— Begin DATA FOR PROCESSING —

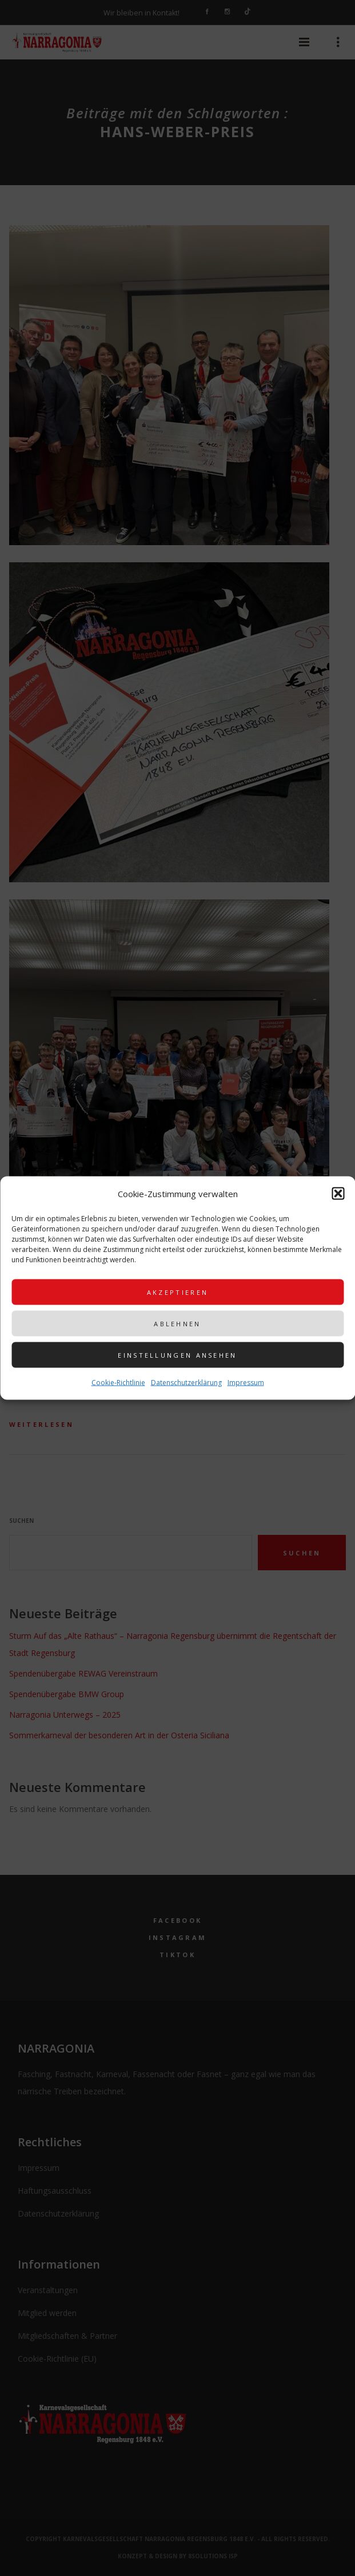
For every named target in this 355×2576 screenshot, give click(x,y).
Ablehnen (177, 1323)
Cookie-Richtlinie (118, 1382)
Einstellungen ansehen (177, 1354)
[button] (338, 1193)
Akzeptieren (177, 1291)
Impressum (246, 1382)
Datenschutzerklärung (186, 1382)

— End DATA FOR PROCESSING —

Pick out each line of the data above that contains the string "this" and copy those lines. Case counts when matching.

» **TASK RESULT**:
For every named target in this 355×2576 screenshot, give click(x,y).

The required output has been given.